Bill Ehlig has lived in the Houston area for a long time. He was a minister for the Churches of Christ from 1973 until 2008. During those years Bill worked with churches in Scotland and Texas. In the years since, Bill was the executive director of the Baytown Resource and Assistance Center, an organization specializing in preliminary monetary and counseling assistance to families in economic stress. He is currently an elder with the church where he last worked. With Ruby Payne, Bill wrote What Every Church Member Should Know About Poverty. He has been associated with Dr. Payne since 1996 and has been presenting materials on poverty to churches and civic groups since 1999.
- Master of Arts in Ancient Church History (emphasis on early church/state relations), Abilene Christian University
- Bachelor of Arts in Biblical Studies, Abilene Christian University
- Executive Director, Baytown Resource and Assistance Center, Baytown, Texas
- Minister, Baytown, Texas
- Youth Minister, Sherman, Texas
- Mission Worker, Scotland, Romania, and Mexico
- Truck Driver, Houston
- Bookmobile Driver, Sterling Municipal Public Library
- What Every Church Member Should Know About Poverty, with Ruby Payne,1999, 2005
Bill’s aha! moment
I met Ruby Payne in 1995 when she had just published Framework and was still an administrator with the local school district. My wife worked for the district and suggested that I meet her. I had been interested in poverty issues since my days as a bookmobile driver in college. Ruby was kind enough to give me a few hours and a couple boxes of her book to spread around. We both knew that what had been designed for teachers and schools also had direct application to churches. There was this difference: Public educators have the commission to address poverty by governmental mandates. Christians, despite heavenly mandates, take on poverty on a volunteer basis. The book for church members and my presentation address this reality along with the Framework and Bridges materials.
During a break at one presentation, a police chief asked me why he and his officers would want to understand the thinking of young men in poverty, particularly their hidden rules. My answer was that this could help level the playing field. Since I had been teaching such young men the hidden rules of the police and courts, it seemed only fair that I offer the same regarding the young men.
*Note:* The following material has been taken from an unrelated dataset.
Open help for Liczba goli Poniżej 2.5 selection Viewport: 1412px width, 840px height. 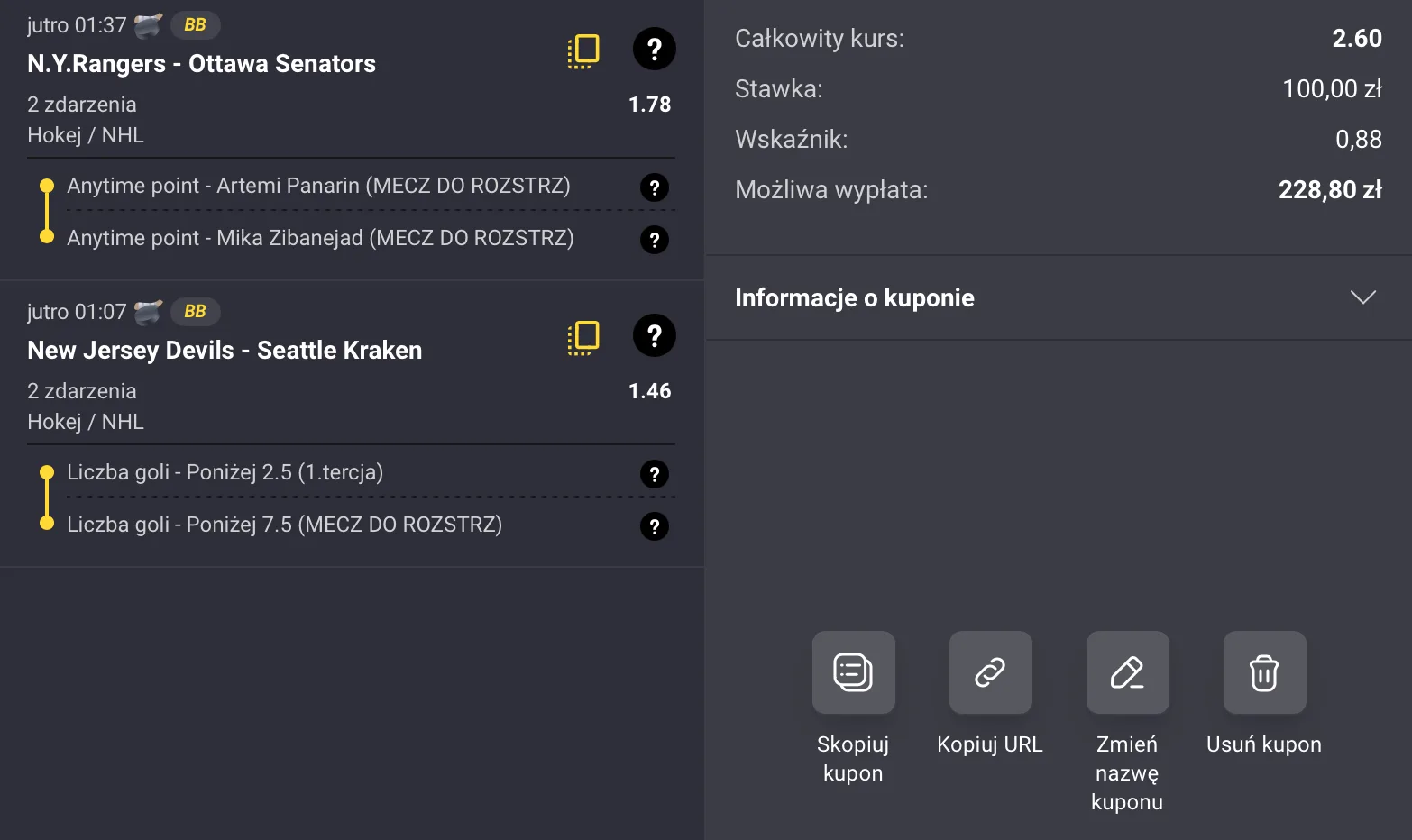pyautogui.click(x=654, y=474)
The aha! Process package works well in all directions across the economic field. Within the context of the church, this is basic to communication and ministry. Going beyond the connections that may happen in schools or municipalities, churches are family. They call one another brother and sister. My passions are connections, communication, and the positive strength that can grow from understanding. I strongly suspect that God is passionate about these too.
Bill’s best training
In many aha! Process presentations, a great deal is made of generational poverty. This is as it should be. Within the church context, I begin at the other end of the scale; I present in detail about generational wealth and the resources that come with it. Often, church leaders (like city fathers and school board members) are heavily resourced and not unusually born to them. The assumption that just hard work and virtue have brought them their positions can be a difficult place to begin consideration of ministry to less-resourced individuals. The church-book presentation attempts to bring a mutual respect and appreciation of the various economic and cultural perspectives. From there the training is toward an expansion of the other resources.
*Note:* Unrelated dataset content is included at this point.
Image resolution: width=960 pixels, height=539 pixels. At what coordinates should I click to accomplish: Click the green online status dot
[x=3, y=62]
What does Bill do for fun?
First, I love to spend time with my grandchildren and learn things together. Second, I enjoy history. Third, I look for new things to try. I recently flew around in a stunt plane. It was amazing, but no more so than spending a week in a village in Mexico.
What are people saying about Bill and the book?
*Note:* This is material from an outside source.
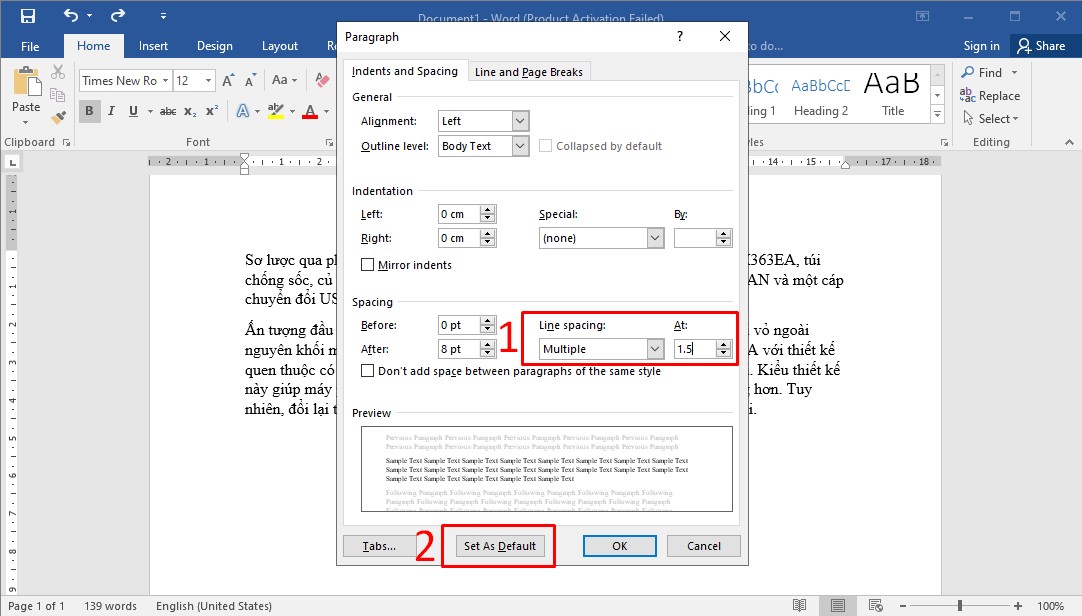Switch to Read Mode in status bar
Screen dimensions: 1082x616
(x=799, y=606)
“[The presentation] will be the foundation for decision making and interactions with the people I work with.”
“My mind was already thinking of ways to implement changes at our food pantry and church setting.”
“Bill Ehlig has a wonderful presentation—very relatable, very discerning, and also encourages participants to network together. This workshop was an inspiration and will change and impact many lives.”
“Bill did a great job of interacting with his audience. Smooth presenter—easy listening—I’m not worn out listening like I thought I would be.”
“I would not have wanted to spend my Saturday any other way.”
What are people saying about the church book?
“[The book] will provide tools to help you make the best decisions about allocating resources. Also, your expression of God’s compassion for the poor will be more effective.”
– Review in Christian Standard
“This is a crucial guide for those in the church who are working with different economic backgrounds. It clearly articulated some of the things I have discovered in my work with those in poverty. The authors also gave reasons for the behavior which helps when behavior modification is helpful. The book also honored what is good and valuable about the culture of poverty and lessons which the middle class can learn from folks in poverty. It was an easy read with a nice mix of theory and practicality. One of the best continuing education pieces I have read in a while.”
– Review on Amazon.com
“[Reading the book] will be anything but a waste of time, I assure you. I realize it can be tempting to believe that, if you currently have ‘no contact’ with the poor, there is no reason to read such a book. Read the book. Then we can talk. I am willing to bet (not that I am a betting lady) you will never see things in quite the same light.”